In that event, all but one of the 12 men who’d done it before improved; all 11 women did.
And here’s a bit of encouragement for those of us who’ll never see the view from atop a podium of any kind: Of the slowest scores from the three events that were identical to past events, five out of eight were faster than the slowest original times — proving that it doesn’t matter whether we’re the best or the worst; if we do the work, we’ll improve.
Now, not every event at the WCC saw across-the-board improvement.
No one improved in 2019 Ruck Run 2.0, for example, but it’s not a direct comparison. While the distance — 6,000 m — remained the same, the WCC version saw marginally heavier D-balls than the sandbags used at the 2019 Games.
Still, it’s hard to tell how an additional 10 lb. on one implement for the women and three for the men could make such a difference, and the record-setting heat in Las Vegas likely played a role as well. Cole Sager, who won the WCC event, clocked in more than 7 minutes after event winner Lukas Högberg did in 2019. On the women’s side, Emily Rolfe’s 2019 time bested CWCC event winner Bethany Shadburne’s by almost 6 minutes.
Push Pull 2.0 and Regionals Closer 2015 told similar stories. No one beat the top Games and Regional scores, but the WCC versions of these events were undoubtedly more challenging.
The 2014 Games event called for 7, 8, 9, and 10 handstand push-ups — deficit for the men — sandwiched with a 50-foot sled pull. Push Pull 2.0, however, demanded 9, 10, 11, and 12 handstand push-ups, this time strict and deficit for both the men and women. Between each set also came a slew of toes-to-bars and a 60-foot sled push plus another 60-foot sled pull.

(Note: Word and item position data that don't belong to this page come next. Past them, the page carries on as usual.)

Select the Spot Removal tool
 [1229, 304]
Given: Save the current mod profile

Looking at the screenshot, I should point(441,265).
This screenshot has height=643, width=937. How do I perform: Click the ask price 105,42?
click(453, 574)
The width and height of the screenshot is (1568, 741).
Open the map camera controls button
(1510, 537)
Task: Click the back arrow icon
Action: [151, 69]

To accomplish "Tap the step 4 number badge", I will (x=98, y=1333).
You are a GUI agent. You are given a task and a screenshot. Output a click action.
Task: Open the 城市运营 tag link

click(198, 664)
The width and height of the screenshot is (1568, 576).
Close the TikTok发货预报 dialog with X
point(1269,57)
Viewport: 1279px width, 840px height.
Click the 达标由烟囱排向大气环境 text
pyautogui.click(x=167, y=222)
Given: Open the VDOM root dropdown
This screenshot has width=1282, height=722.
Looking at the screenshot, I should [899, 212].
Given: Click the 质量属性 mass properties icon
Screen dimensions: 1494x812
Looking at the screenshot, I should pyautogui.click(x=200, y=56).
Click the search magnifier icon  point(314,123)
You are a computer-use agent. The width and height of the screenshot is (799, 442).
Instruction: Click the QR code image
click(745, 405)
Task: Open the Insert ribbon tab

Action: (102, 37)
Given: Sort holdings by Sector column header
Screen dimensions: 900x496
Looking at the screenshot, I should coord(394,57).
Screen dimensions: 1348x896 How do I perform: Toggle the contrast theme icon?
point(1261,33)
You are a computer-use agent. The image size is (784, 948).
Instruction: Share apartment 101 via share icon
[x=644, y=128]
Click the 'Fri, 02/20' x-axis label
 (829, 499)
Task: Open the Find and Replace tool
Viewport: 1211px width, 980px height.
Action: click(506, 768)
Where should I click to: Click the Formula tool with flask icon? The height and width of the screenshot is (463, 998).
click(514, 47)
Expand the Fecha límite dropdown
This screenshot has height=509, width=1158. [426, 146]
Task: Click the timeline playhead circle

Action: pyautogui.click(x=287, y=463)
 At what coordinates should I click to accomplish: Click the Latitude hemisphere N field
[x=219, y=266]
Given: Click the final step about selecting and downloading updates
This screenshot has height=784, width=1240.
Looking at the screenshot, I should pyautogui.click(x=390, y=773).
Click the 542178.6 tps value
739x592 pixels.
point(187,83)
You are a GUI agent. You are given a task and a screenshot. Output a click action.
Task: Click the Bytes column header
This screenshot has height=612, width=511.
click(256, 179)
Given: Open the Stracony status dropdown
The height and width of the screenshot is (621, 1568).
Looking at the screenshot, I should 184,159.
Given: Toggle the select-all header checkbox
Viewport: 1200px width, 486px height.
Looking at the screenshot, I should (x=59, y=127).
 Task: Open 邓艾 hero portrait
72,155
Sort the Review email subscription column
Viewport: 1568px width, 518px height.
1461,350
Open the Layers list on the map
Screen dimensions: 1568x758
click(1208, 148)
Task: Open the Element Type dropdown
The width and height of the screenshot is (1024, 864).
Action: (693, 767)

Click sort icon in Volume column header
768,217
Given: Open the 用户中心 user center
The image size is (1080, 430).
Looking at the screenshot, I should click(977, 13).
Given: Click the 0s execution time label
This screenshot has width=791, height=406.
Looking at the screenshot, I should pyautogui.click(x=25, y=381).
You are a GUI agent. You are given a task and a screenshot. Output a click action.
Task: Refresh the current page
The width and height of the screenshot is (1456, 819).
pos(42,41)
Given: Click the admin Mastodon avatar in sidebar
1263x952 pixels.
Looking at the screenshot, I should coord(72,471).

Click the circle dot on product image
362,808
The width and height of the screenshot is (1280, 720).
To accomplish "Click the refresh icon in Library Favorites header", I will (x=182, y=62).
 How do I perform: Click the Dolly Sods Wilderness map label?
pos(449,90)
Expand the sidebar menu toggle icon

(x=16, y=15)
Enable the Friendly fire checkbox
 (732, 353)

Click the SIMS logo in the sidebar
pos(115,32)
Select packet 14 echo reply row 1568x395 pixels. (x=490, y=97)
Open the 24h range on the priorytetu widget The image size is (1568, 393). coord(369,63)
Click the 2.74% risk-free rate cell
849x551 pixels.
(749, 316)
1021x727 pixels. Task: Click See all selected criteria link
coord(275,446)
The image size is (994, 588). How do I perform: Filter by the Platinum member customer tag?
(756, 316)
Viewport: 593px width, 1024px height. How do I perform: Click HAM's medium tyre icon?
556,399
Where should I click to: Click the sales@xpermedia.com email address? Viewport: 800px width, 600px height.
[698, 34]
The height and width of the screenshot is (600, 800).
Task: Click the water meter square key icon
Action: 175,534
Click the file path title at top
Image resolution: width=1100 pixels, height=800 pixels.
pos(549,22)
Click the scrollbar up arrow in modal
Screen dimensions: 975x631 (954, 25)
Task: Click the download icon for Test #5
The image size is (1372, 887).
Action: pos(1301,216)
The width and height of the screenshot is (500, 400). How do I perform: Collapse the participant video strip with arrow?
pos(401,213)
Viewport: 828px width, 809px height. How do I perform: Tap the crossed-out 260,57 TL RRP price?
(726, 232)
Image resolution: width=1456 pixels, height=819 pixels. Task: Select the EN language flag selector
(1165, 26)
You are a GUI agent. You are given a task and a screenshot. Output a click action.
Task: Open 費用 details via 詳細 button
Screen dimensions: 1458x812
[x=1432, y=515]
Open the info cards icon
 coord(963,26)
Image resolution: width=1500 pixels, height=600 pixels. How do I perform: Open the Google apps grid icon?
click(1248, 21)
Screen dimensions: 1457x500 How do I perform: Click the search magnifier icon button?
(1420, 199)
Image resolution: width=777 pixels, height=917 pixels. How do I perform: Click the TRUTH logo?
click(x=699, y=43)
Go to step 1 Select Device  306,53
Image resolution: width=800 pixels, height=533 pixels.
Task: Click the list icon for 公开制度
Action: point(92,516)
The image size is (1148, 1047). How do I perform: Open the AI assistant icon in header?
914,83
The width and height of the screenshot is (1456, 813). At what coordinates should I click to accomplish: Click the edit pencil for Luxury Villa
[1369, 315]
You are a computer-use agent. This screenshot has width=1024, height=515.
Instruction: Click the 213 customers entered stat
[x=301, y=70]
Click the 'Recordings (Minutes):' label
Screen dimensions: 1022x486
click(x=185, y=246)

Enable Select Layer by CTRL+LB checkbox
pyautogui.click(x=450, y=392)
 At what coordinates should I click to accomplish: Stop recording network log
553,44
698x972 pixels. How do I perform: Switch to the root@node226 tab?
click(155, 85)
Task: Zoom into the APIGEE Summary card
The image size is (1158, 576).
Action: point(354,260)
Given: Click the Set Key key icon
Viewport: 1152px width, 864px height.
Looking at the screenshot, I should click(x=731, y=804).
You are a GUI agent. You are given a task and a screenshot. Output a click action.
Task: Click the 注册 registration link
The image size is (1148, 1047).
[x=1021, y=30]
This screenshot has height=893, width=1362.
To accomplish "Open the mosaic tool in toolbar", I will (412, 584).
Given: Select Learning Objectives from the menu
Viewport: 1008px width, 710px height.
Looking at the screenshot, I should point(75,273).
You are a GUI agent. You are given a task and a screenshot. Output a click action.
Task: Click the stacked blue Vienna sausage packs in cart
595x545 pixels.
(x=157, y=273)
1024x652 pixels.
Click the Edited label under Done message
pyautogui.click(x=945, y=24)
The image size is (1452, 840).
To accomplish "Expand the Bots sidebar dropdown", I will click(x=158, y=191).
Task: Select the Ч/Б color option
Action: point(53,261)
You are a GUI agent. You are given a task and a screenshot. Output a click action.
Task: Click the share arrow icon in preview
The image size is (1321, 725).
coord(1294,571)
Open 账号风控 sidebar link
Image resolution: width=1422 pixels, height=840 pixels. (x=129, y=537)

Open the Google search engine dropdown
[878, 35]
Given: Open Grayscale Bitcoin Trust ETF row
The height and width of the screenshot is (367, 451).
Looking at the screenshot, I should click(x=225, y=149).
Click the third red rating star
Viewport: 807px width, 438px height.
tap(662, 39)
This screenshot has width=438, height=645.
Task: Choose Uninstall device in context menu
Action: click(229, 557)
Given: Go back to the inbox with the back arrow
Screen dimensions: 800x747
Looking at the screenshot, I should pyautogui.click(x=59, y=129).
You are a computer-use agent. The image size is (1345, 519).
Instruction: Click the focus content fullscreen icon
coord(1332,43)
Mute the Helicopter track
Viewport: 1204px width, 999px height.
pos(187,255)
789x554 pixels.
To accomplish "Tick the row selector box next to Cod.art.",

Meanwhile, the clean ladder in Regionals Closer 2015 ended with barbells 30 and 25 lb. heavier (men’s and women’s) than its namesake from six years ago.
Of course, no comparison of any of these events is perfect. Countless variables such as location, time of day, and the field of competitors all influence results in immeasurable ways.
But if there’s one thing we can be certain of, it’s this:
In CrossFit, nothing gets easier. You just get fitter.